Páraic Duffy’s outlining of the three options open to the GAA on intercounty manager payments is rather like one of those “a-b-c” quizzes run by radio and TV companies to generate callsave revenue. You know the kind: the Pope lives in (a) Rome, (b) Reykjavik, (c) Reenascreena.

In this case, the GAA Director General wants everyone to either (a) carry on as before, (b) do what they’re supposed to do and enforce their own rules, (c) devise a system whereby payments are regulated. In this case don’t bother calling 18- whatever. You might be technically right, but really wrong, maybe even at the same time; because although everyone knows the real answer it can’t be seen to be the real one. But you know. Everyone knows. The answer after all this heat and light and indignation fades – round about midway through the league I reckon – will be (a). Just don’t let on.

With typical dexterity, what the GAA has done is focus attention on a small part of the payments problem. Even I know there are coaches being brought in to train club teams around the country and getting dropped a few quid for their trouble. It’s endemic. It was endemic throughout Ireland 20 years ago when training consisted of little more than laps of the field followed by cans of Coke and a Mars bar. And it must be even more so in this flagellating age of ice-baths and aerobics.

There are Junior B coaches getting their palms greased. But no, the concentration is on a tiny cabal of intercounty guys.

Because what the GAA is about is the glory of the parish and volunteerism; doing it for love, not money. Above all else, the GAA has to be seen to be about glory of the parish and volunteerism. And if that requires a certain flexibility in terms of the reality then so be it.

That sort of flexibility used to be at the core of those other former pillars of Irish society, Fianna Fáil and the Catholic Church.

But while such ambivalence has ultimately contributed to the fading of the other two, it is central to the GAA’s continuing significance. Its flexibility is one of its greatest strengths because it’s a mostly benign flexibility. After all where’s the glory in lifting the rock and peering at what’s underneath when that rock is a foundation for so much that’s worthwhile?

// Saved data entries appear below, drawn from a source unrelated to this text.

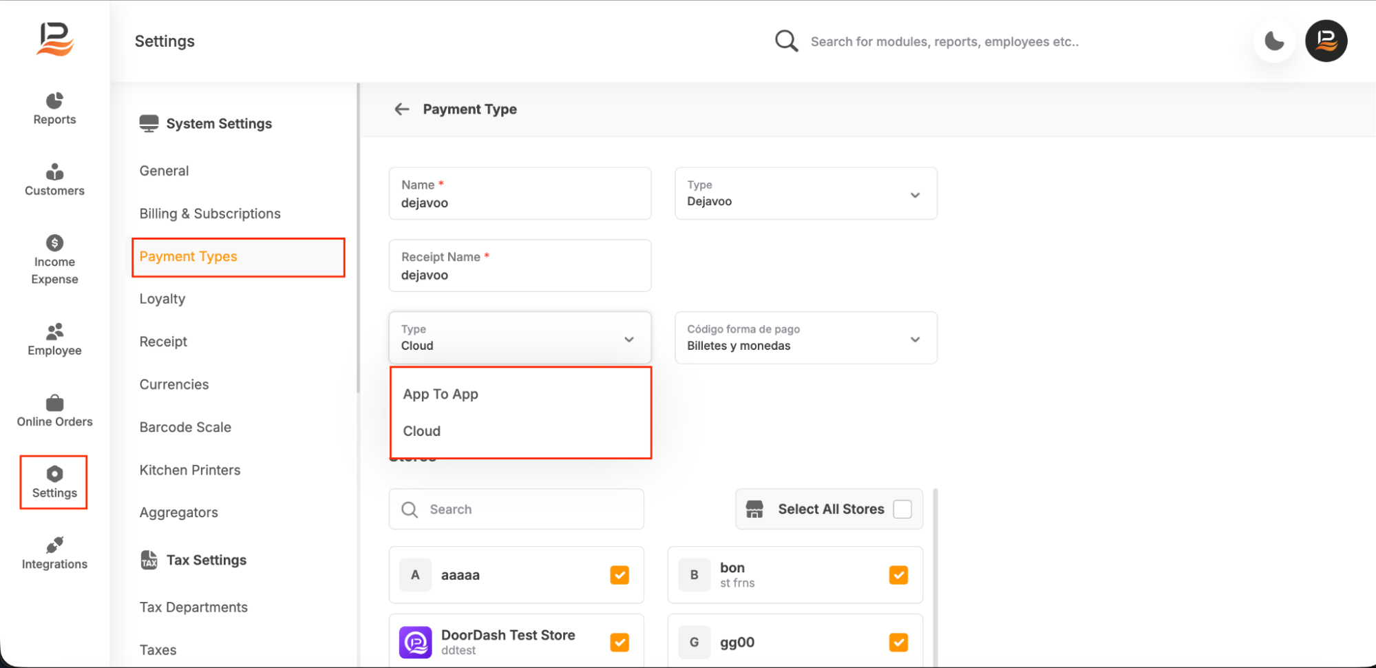Open Kitchen Printers settings
1376x668 pixels.
pyautogui.click(x=190, y=470)
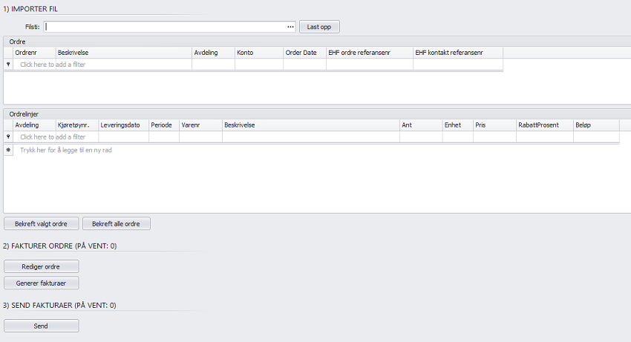This screenshot has height=342, width=631.
Task: Sort Ordrelinjer by Leveringsdato column
Action: [x=123, y=125]
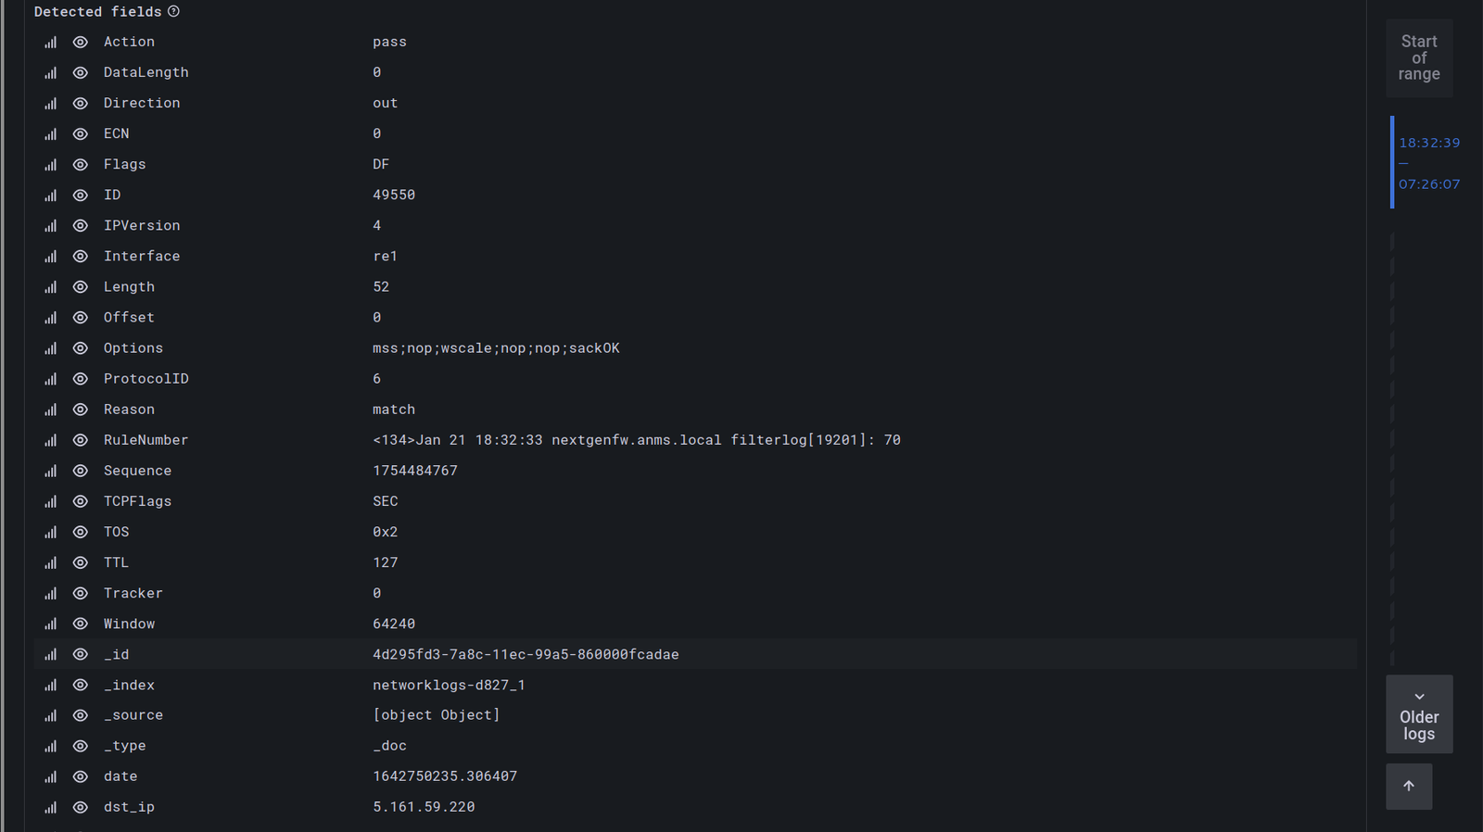Open ad-hoc statistics for the Flags field

pyautogui.click(x=50, y=165)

Take a tiny example: For over a century Gaelic football has thrived despite the fact that it must be the only field game in the world where there is no defined way of removing the ball from an opponent. Instead arbitrary pawing and tussling of a sort that would normally result in the boys in blue taking a break from calculating their overtime to come and take a cheek-swab has been allowed continue because actually doing something about it might cause problems.

Any organisation that can tolerate something so fundamental for so long is never going to feel the need to be restricted by something as prosaic as actually doing what they say on the tin.

Thus the GAA can preach athleticism and moderation and still have Guinness as a sponsor. All-Ireland captains can persist in all that “Tá an-áthas orm” Gael schtick up in the stand despite the “see yez in Coppers” reality. And it doesn’t really matter because only the naïve place any real credence in such surface stuff. But only up to a point, because Gaels really do believe in putting the best side out.

Current attempts to supposedly tidy up the payments issue can be seen in that light. Theoretically confining the possibility of payment to intercounty managers while presuming a voluntary, love-of-the-game, strictly amateur ethos will pertain in the ordinary club stuff is fine on the surface and bears little or no relationship to the reality.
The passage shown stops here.